The new church culture; Returning to its roots


The biblical picture of the church at its most basic level, is a community, not a hierarchy, business, or organization. It is structured like the human body – on the basis of life.  Wow, it is so wonderful and refreshing to see churches across this country returning to this first century church model.

Yes, there is a ground swell of believers; apostles, prophets, evangelists, shepherds and teachers who are not satisfied with doing church as usual, but want to be part of a revolution, a movement that helps us to return to the first century church model. These Christ followers have shifted their paradigm and have begun to think more in these directions:
  • from (my) kingdom to (God's) Kingdom
  • from doing ministry for to equipping others to do ministry
  • from closing the church's back door to opening the door and sending people out
  • from controlling and maintaining to unleashing and releasing 
  • from growing a church to starting churches that multiply churches
  • from seating capacity to sending capacity
  • from loving people like me, to loving all of our neighbors
  • from programs to organic ministry
  • from mega to many mini
  • from serving the church to impacting the world
  • from carbon copies to unique expressions
  • from competition and division to unity and collaboration.
This change has been slow to evolve because a church body that is willing to change must overcome several barriers, including tradition and culture. But throughout history, when the church has veered off course, someone has stepped up to challenge, to provide the fuel to spark a change and that is happening today.
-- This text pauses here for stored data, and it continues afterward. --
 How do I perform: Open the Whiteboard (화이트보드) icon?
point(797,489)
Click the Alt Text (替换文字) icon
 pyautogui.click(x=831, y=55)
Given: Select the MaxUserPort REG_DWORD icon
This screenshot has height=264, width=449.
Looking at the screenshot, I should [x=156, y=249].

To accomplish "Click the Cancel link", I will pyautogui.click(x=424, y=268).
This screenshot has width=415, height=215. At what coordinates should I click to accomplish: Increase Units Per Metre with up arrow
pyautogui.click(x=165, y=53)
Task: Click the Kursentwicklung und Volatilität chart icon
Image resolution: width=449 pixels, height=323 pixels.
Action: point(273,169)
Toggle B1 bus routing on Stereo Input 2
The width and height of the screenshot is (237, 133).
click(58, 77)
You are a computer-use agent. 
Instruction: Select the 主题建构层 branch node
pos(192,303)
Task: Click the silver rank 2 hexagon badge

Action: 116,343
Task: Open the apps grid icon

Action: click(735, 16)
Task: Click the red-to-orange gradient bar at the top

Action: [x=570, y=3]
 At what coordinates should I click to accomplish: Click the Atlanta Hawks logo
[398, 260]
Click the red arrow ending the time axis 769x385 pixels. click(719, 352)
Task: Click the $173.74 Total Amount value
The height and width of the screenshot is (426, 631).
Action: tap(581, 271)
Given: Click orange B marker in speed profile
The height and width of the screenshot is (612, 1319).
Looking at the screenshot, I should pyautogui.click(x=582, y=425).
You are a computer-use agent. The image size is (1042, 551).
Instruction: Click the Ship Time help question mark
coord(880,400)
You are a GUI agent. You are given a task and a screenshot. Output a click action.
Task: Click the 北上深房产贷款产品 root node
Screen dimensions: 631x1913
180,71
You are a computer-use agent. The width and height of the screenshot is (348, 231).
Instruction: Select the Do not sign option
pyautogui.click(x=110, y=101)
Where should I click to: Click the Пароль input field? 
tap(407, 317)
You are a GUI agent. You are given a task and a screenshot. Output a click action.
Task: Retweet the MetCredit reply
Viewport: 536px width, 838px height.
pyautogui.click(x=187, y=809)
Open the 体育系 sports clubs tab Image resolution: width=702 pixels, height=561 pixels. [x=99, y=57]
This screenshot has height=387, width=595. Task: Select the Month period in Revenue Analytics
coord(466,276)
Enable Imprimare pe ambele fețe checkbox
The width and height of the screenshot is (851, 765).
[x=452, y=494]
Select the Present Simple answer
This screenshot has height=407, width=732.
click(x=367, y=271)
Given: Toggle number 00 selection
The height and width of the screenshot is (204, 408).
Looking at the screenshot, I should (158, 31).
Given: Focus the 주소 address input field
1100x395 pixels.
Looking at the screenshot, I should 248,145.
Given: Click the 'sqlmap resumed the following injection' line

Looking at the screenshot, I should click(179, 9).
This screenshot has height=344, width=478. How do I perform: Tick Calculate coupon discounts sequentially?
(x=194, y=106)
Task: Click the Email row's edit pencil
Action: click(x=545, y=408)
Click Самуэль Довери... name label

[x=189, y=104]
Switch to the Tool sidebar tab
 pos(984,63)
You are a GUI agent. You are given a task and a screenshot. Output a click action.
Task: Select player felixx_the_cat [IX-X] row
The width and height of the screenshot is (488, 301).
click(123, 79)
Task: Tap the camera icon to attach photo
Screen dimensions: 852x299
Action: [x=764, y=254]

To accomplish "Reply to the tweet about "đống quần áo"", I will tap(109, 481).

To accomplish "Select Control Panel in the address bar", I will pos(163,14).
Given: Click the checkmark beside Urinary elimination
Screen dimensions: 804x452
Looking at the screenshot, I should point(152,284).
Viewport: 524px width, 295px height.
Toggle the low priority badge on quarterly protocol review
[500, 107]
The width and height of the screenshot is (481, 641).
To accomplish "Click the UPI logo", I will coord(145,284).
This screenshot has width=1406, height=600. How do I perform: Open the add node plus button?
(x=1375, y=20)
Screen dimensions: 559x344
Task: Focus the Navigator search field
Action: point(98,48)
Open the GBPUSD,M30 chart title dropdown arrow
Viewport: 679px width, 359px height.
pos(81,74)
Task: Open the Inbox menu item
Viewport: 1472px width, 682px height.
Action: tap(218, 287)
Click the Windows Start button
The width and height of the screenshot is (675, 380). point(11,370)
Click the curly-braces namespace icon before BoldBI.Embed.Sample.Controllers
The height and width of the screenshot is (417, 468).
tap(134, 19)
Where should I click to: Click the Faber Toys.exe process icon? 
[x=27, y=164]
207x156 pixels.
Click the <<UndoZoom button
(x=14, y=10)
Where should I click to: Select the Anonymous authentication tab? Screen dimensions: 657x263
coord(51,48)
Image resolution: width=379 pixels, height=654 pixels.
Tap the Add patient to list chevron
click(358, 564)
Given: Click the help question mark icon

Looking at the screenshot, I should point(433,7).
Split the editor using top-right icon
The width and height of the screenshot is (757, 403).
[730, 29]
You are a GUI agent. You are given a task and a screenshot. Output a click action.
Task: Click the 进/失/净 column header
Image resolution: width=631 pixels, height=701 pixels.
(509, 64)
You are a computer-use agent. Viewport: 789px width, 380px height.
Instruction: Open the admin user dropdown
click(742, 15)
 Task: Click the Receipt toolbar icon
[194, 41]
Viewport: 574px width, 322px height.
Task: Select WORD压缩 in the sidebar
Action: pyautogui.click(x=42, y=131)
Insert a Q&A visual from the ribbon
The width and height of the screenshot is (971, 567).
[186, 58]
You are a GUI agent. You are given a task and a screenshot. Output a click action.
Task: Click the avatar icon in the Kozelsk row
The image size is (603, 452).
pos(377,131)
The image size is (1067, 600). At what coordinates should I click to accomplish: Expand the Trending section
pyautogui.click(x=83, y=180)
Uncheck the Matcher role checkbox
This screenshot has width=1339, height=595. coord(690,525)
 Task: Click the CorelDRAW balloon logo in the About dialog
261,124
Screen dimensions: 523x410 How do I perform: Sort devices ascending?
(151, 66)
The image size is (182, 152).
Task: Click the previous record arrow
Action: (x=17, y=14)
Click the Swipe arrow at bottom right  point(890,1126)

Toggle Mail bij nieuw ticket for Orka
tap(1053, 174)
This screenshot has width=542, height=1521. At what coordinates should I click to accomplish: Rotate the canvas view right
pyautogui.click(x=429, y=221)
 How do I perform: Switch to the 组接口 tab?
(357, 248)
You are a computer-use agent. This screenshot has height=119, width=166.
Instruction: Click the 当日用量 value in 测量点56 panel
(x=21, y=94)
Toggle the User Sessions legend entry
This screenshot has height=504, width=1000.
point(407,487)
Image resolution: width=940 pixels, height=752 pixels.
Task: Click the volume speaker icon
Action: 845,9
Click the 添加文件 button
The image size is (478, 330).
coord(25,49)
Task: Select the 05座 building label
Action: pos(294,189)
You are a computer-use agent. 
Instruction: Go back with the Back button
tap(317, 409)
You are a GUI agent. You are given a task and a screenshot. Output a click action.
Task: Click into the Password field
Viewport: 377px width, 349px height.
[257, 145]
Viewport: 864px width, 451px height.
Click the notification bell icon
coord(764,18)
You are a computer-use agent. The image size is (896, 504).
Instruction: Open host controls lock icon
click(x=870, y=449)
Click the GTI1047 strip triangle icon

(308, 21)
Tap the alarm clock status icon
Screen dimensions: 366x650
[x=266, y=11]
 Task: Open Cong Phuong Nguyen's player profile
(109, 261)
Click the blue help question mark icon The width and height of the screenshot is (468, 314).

There are plenty of examples of this movement today, including major conferences like Verge and Exponential networks and the Perspectives Bible course that are fueling this change.  Here in central Texas, individual churches have started to focus much more on missions, like Grace Point Church in San Antonio. Grace Point encourages and expects every member to go local once a year and global once every five years as a way to build a missional culture.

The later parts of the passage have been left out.